Erosion Control Terms To Know
Erosion control companies use a lot of science and engineering practices in order to help maintain and manage the design of your landscape and any adjacent bodies of water. To better understand the services they provide, consider the following terms and definitions.
Bioengineering - In order to prevent soil, sediment, or silt from eroding, erosion control technicians will utilize plants and their root systems to stabilize the ground. Once the plant establishes strong roots, those roots help to hold the earth together.
Cohesive Soil - Cohesive soil can be used in erosion control because it possesses inherent qualities that bond the silt and sand together. This means that the soil, on a fundamental level, is less likely to pull apart, or erode.

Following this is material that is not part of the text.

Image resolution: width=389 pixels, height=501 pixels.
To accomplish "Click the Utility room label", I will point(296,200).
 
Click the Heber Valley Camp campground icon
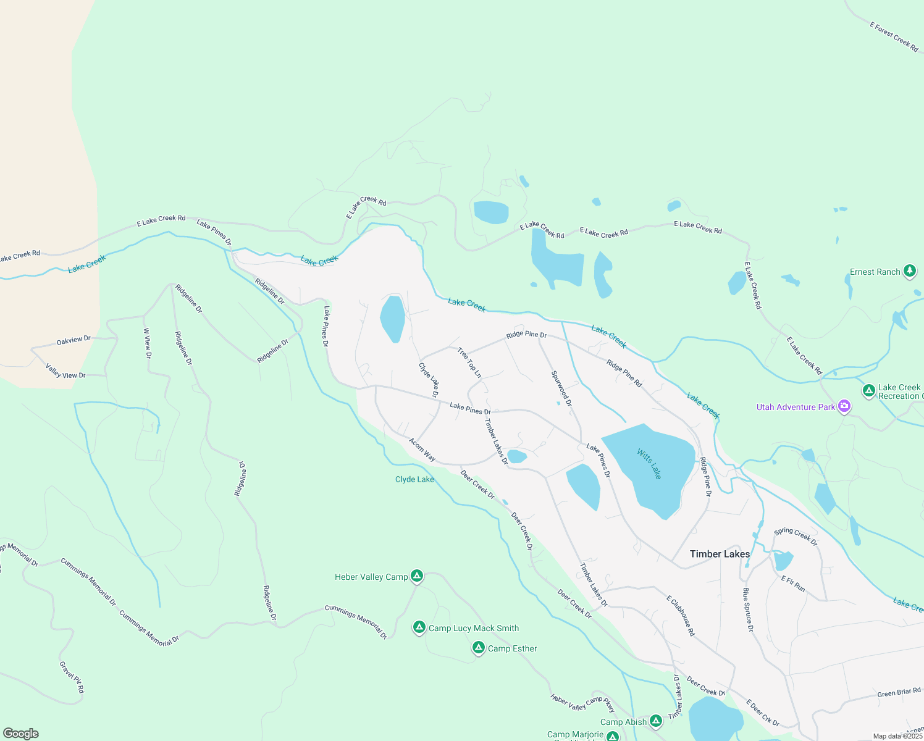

Fill Material - In order to change the layout of a piece of land, such as to eliminate a slope, for example, fill can be used to add height. Fill can consist of dirt, rocks, gravel, or other material, and topsoil is then placed on top. A fence or retaining wall is often integrated into the landscape design, so that the new topography holds its shape.
Receiving Water - All new construction within erosion control techniques must adhere to environmental restrictions on immediate and local levels. For instance, any new underground structures or additives, such as fence posts or water wells, must not interrupt pre-existing structures that may contaminate local waterways. These local waterways are referred to as receiving water.
Thatch - Thatch is a layer within the soil that develops as plants and vegetables grow and die over time. It is a mixture of dead and living roots, shoots, and fibers that can affect the stability of the soil.